Em vez de prometer alívios fiscais superficiais durante campanhas eleitorais, o governo deve se comprometer com políticas sérias e sustentáveis para combater a defasagem do IRPF. Escreve Murillo Torelli
24/02/2023 10:29
“A questão da defasagem do IRPF é um reflexo da falta de planejamento e de gestão responsável da economia por parte do governo”
A defasagem do Imposto de Renda Pessoa Física (IRPF) é um assunto que vem sendo debatido há alguns anos no país. De acordo com o Sindicato dos Auditores Fiscais da Receita Federal (Sindifisco), em 2023 houve uma defasagem recorde de 148% no cálculo deste imposto. A defasagem foi calculada considerando o Índice Nacional de Preços ao Consumidor Amplo (IPCA). Se a correção total da tabela fosse feita, apenas pessoas que ganhassem mais que R$ 4.683,95 seriam obrigadas a pagar e declarar o IRPF. De acordo com o estudo do Sindifisco, a correção total acabaria retirando 13 milhões de contribuintes da obrigatoriedade de declarar o imposto.
No entanto, o governo tem se mostrado reticente em corrigir a tabela do IRPF, diante da renúncia fiscal de R$ 101,6 bilhões que isso significaria. Atualmente, pessoas que ganham mais que R$ 1.903,98 já são obrigadas a pagar o imposto. Isso significa que, mesmo pessoas que ganham apenas um pouco acima do salário-mínimo, já estão na lista de contribuintes do IRPF.

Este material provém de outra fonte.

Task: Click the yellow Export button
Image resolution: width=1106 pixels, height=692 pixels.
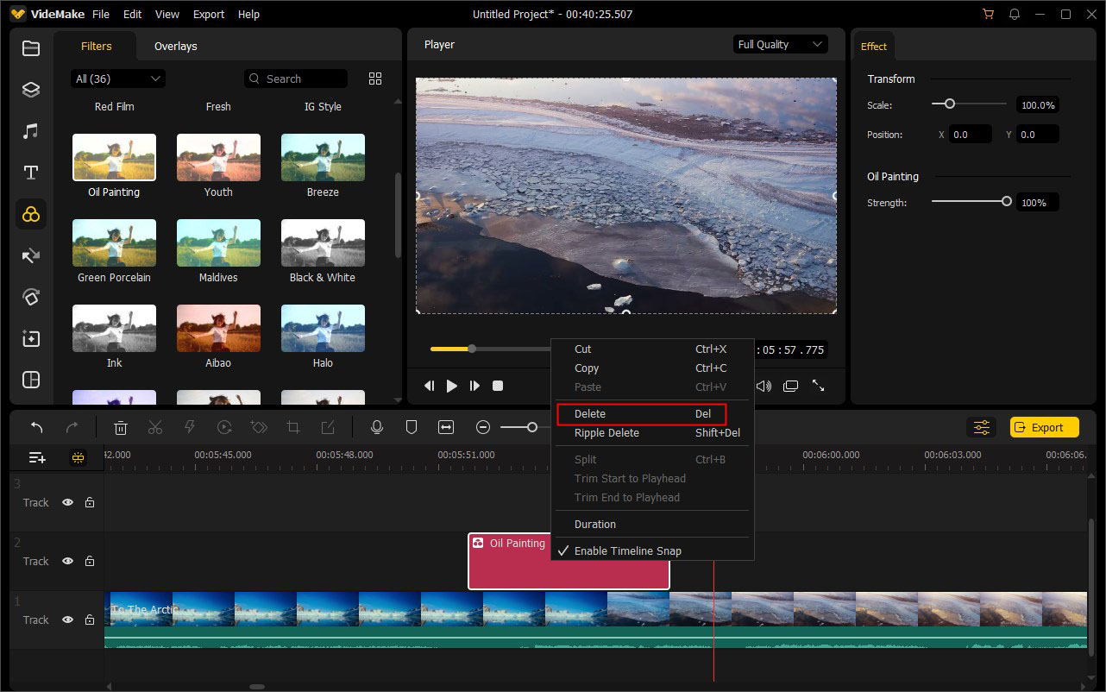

A situação fica ainda mais preocupante quando lembramos das promessas feitas durante as últimas eleições presidenciais. O atual presidente prometeu que aqueles que recebessem um salário de até R$ 5 mil por mês não pagariam imposto de renda. No entanto, essa promessa ainda não foi cumprida e a defasagem do IRPF continua sendo uma realidade para a maioria dos contribuintes. Aliás, a defasagem até aumentou, pois tivemos inflação que resultou em aumento do salário-mínimo sem correção da tabela.
É importante lembrar que, em uma sociedade justa, aqueles que ganham mais devem contribuir com mais imposto. No entanto, isso não significa que o governo não possa encontrar alternativas para equilibrar a queda na arrecadação do IRPF, com medidas progressivas, como a volta da taxação de lucros e dividendos. O que não pode acontecer é a criação de novos tributos sem a redução ou extinção dos antigos.
A defasagem do IRPF é um problema sério e precisa ser corrigido o mais breve possível. É fundamental que o governo cumpra suas promessas eleitorais e encontre alternativas para equilibrar a arrecadação de impostos, sem prejudicar a população de baixa renda.
Além disso, é preciso ressaltar a importância da redução dos gastos públicos como forma de equilibrar as contas do governo e evitar a necessidade de aumento de impostos. O governo deve fazer uma revisão rigorosa de seus gastos, eliminando despesas supérfluas e desnecessárias, e priorizando investimentos em saúde, educação e segurança, que são essenciais para o bem-estar da população.
A questão da defasagem do IRPF é um reflexo da falta de planejamento e de gestão responsável da economia por parte do governo. É inaceitável que em um país tão rico em recursos, milhões de pessoas estejam sendo obrigadas a pagar impostos excessivos e ineficientes, enquanto outras tantas sofrem com falta de serviços básicos.
Em vez de prometer alívios fiscais superficiais durante campanhas eleitorais, o governo deve se comprometer com políticas sérias e sustentáveis para combater a defasagem do IRPF e garantir a justiça fiscal. A correção da tabela do IRPF deve ser feita de forma equilibrada, sem prejudicar aqueles que já estão sobrecarregados com a carga tributária atual. O caminho é buscar soluções justas, que garantam a arrecadação necessária para o financiamento do Estado, sem prejudicar a economia e a vida das pessoas.
Por Murillo Torelli é professor de Contabilidade Financeira e Tributária no Centro de Ciências Sociais e Aplicadas (CCSA) da Universidade Presbiteriana Mackenzie (UPM).